◆ **The exercise**:
Pull out every line of the listing below that contains the string "Expand".

◆ **Entries for locating words and elements**:
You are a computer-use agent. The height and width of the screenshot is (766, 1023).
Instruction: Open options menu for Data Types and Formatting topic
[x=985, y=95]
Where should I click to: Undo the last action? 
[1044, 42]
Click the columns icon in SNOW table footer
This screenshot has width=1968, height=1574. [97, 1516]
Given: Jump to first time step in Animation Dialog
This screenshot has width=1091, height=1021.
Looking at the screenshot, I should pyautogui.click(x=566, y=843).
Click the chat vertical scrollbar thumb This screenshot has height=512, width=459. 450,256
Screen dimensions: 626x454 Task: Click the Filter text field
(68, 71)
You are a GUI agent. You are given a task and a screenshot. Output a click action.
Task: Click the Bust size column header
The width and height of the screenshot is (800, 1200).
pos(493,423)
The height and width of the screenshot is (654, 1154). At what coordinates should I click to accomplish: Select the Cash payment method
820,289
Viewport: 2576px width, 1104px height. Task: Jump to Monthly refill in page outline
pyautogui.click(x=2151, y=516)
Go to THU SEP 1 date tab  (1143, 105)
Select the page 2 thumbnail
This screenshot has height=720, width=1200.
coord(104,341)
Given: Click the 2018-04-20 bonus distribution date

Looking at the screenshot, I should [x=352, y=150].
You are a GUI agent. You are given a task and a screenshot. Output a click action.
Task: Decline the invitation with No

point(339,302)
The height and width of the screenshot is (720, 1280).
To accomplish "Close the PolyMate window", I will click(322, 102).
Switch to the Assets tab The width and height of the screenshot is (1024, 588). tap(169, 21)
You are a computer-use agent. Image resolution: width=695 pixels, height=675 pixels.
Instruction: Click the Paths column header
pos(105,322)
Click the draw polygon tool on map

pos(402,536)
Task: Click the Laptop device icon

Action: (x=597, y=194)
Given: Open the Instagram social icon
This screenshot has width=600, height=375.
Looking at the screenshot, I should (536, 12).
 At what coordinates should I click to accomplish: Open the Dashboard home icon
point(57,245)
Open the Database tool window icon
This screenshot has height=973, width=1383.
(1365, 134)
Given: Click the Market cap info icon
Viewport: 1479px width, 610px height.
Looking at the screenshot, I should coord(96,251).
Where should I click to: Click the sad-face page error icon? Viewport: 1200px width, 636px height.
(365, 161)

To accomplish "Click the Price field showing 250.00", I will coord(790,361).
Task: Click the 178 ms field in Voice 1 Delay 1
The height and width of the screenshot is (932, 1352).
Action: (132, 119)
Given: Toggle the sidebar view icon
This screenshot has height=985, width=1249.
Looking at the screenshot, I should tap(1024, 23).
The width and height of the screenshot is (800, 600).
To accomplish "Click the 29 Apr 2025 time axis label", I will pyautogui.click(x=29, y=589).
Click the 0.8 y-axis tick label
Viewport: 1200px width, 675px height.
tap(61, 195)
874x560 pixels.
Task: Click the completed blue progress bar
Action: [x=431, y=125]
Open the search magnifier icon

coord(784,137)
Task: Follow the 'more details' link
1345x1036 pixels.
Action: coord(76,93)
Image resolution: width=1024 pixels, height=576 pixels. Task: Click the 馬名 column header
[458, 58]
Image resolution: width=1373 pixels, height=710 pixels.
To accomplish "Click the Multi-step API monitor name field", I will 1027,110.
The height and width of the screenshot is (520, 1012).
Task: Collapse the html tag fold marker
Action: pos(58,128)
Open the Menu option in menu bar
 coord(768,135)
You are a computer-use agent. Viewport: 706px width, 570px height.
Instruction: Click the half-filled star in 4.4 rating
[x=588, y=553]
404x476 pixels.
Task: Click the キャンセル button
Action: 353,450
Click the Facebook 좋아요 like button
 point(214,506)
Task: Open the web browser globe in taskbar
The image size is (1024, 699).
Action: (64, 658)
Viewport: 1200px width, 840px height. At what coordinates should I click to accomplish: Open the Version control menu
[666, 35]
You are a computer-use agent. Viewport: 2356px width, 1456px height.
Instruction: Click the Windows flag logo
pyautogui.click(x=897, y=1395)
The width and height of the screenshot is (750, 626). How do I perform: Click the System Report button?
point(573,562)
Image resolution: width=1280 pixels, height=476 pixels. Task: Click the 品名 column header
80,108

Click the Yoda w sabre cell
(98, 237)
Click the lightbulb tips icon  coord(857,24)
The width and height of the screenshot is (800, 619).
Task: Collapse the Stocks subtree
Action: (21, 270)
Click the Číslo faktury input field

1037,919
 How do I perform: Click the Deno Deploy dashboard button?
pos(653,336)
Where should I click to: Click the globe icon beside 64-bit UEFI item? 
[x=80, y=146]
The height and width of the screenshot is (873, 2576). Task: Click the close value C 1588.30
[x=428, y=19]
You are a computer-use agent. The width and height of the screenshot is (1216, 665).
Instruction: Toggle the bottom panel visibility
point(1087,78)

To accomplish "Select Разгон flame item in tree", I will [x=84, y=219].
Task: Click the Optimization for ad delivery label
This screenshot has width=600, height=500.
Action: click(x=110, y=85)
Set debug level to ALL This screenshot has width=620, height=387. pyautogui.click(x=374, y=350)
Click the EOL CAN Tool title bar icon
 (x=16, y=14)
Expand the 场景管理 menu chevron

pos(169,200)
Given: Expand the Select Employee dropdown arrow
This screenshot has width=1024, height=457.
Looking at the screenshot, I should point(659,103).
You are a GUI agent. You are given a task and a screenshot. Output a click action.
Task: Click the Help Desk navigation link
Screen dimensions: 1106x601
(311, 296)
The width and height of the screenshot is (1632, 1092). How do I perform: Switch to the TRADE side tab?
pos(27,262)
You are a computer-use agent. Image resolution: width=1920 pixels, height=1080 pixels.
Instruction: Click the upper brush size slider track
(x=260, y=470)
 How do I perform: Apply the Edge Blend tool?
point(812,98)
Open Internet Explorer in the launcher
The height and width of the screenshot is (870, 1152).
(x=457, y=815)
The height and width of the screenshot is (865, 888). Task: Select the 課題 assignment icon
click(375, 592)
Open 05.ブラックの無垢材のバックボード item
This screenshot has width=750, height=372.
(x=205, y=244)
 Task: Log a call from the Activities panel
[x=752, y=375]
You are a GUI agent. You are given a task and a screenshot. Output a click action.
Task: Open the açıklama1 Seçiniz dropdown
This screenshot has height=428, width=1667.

◆ **Response below**:
Expand the 场景管理 menu chevron
Given: Expand the Select Employee dropdown arrow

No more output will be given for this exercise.